Collected data:

..........

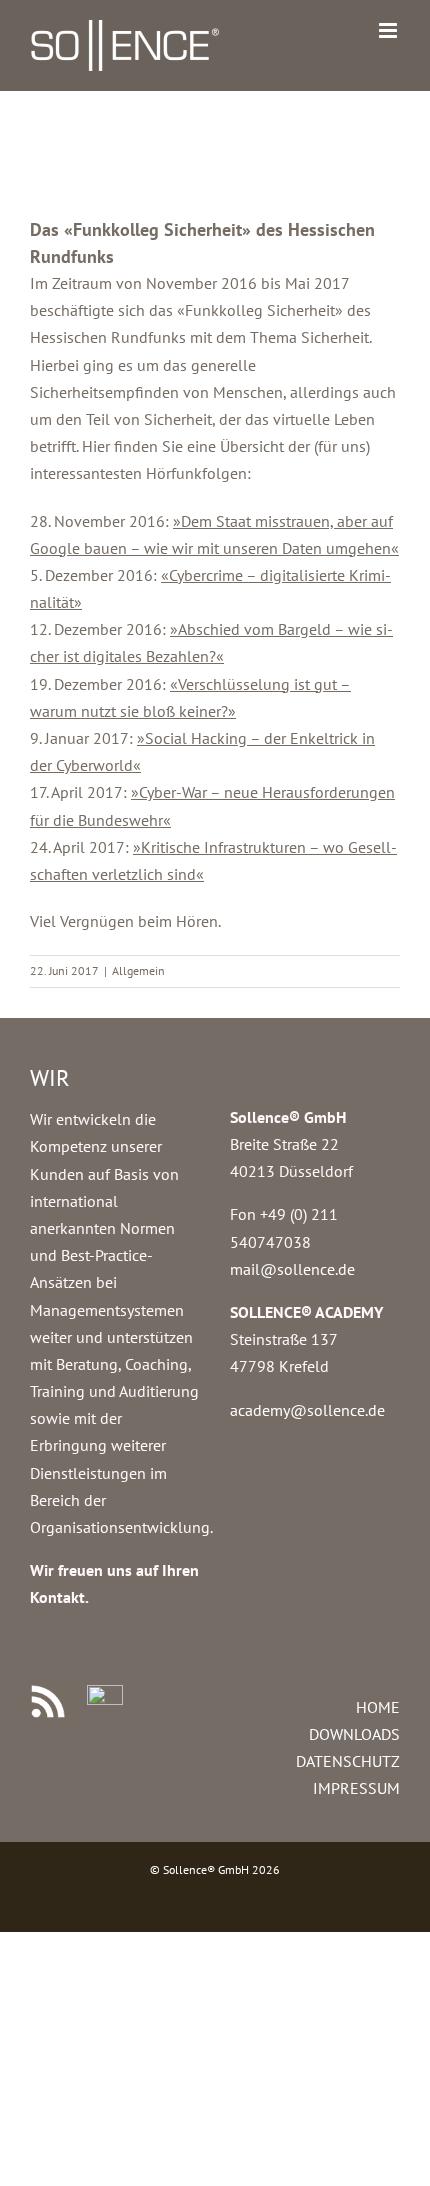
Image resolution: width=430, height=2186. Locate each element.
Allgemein (138, 970)
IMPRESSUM (356, 1788)
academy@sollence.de (307, 1410)
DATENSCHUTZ (348, 1761)
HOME (378, 1707)
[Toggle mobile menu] (389, 30)
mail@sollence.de (292, 1269)
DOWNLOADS (354, 1734)
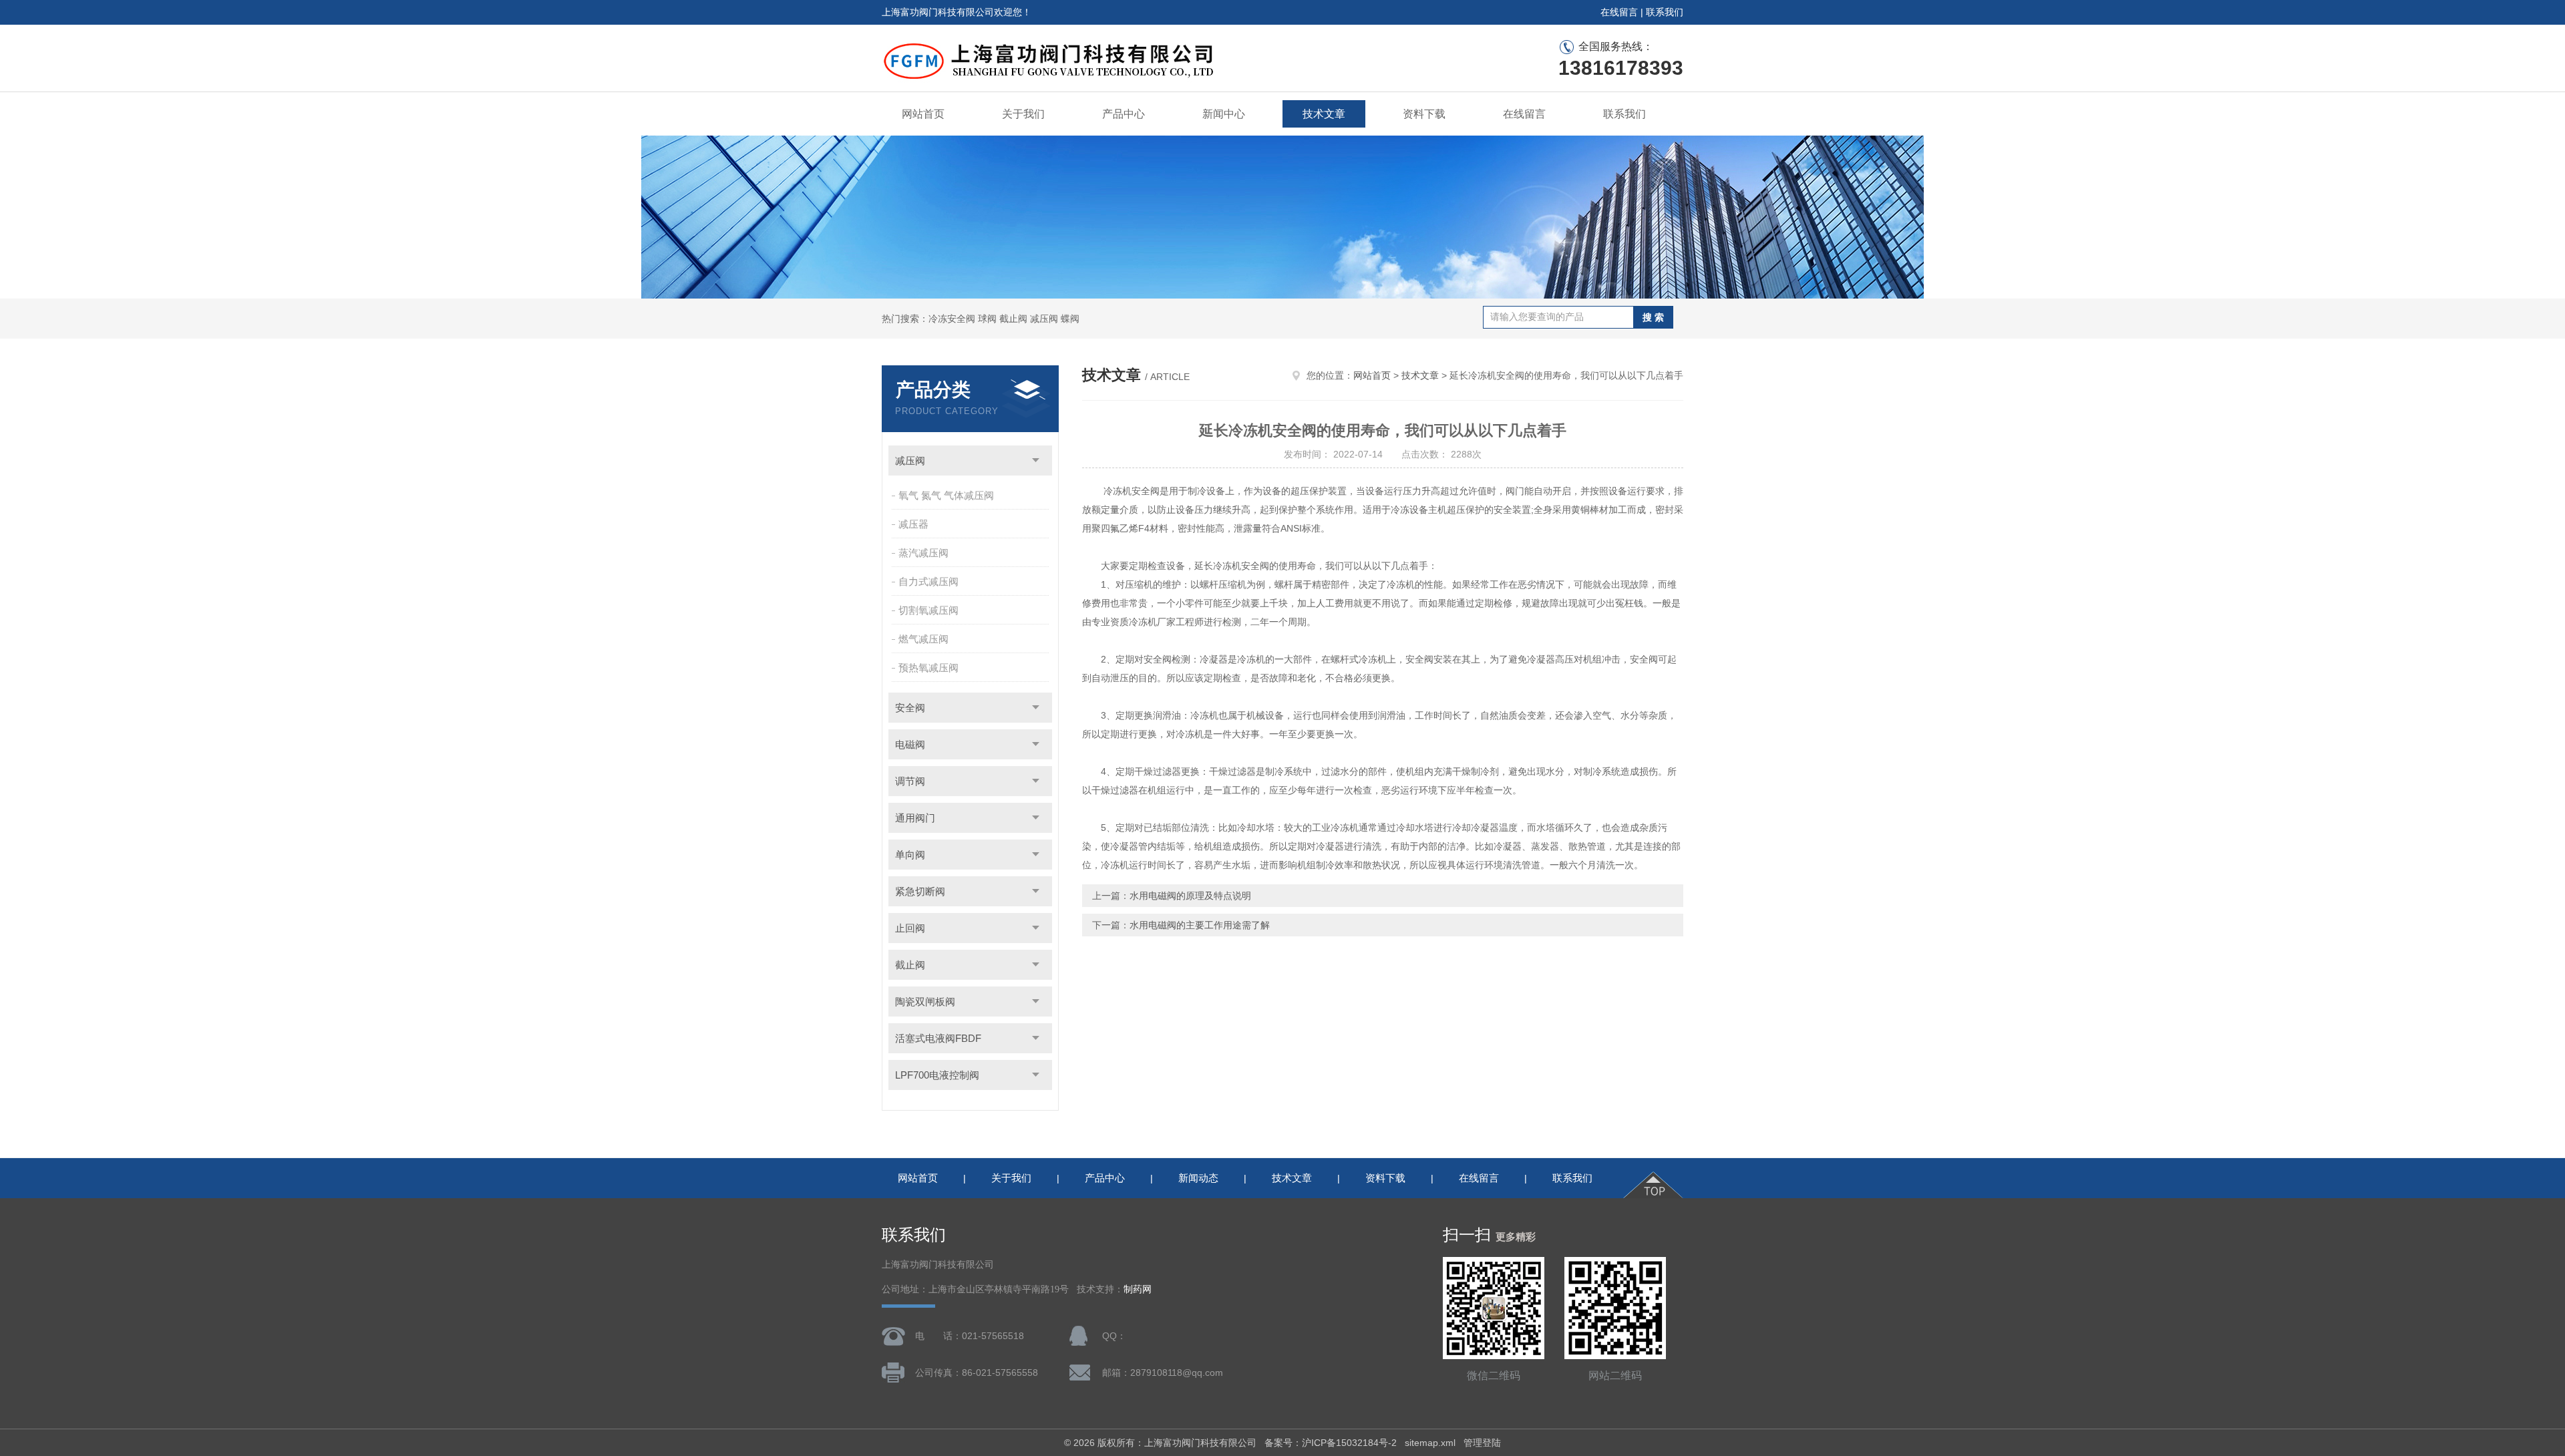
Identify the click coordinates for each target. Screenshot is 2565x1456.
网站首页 (923, 114)
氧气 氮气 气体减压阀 (946, 495)
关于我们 (1023, 114)
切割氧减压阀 (928, 610)
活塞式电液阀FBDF (938, 1038)
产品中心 (1123, 114)
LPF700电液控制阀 (937, 1075)
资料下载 (1424, 114)
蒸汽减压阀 (923, 552)
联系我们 (1664, 12)
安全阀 (910, 707)
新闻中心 (1223, 114)
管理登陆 (1482, 1442)
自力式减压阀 (928, 581)
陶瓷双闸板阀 (925, 1001)
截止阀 (910, 964)
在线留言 (1619, 12)
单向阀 (910, 854)
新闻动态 (1198, 1178)
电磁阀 (910, 744)
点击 (1035, 460)
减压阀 (910, 460)
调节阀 (910, 781)
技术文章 (1324, 114)
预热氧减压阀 (928, 667)
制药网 (1138, 1289)
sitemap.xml (1430, 1442)
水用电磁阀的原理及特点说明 (1190, 895)
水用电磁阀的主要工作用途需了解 (1200, 925)
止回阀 (910, 928)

..........

(ACTION ITEM): Each entry must be retyped word for word, with every image omitted.

(SOLUTION FOR THIS EXERCISE):
Image resolution: width=430, height=2186. Locate each element.
Allgemein (138, 970)
IMPRESSUM (356, 1788)
academy@sollence.de (307, 1410)
DATENSCHUTZ (348, 1761)
HOME (378, 1707)
[Toggle mobile menu] (389, 30)
mail@sollence.de (292, 1269)
DOWNLOADS (354, 1734)
Identify the click coordinates for each target. Screenshot is 2565x1456.
网站首页 (923, 114)
氧气 氮气 气体减压阀 (946, 495)
关于我们 (1023, 114)
切割氧减压阀 (928, 610)
活塞式电液阀FBDF (938, 1038)
产品中心 (1123, 114)
LPF700电液控制阀 (937, 1075)
资料下载 (1424, 114)
蒸汽减压阀 (923, 552)
联系我们 (1664, 12)
安全阀 (910, 707)
新闻中心 (1223, 114)
管理登陆 (1482, 1442)
自力式减压阀 (928, 581)
陶瓷双闸板阀 (925, 1001)
截止阀 (910, 964)
在线留言 (1619, 12)
单向阀 (910, 854)
新闻动态 (1198, 1178)
电磁阀 (910, 744)
点击 (1035, 460)
减压阀 (910, 460)
调节阀 (910, 781)
技术文章 (1324, 114)
预热氧减压阀 (928, 667)
制药网 (1138, 1289)
sitemap.xml (1430, 1442)
水用电磁阀的原理及特点说明 (1190, 895)
水用电磁阀的主要工作用途需了解 (1200, 925)
止回阀 (910, 928)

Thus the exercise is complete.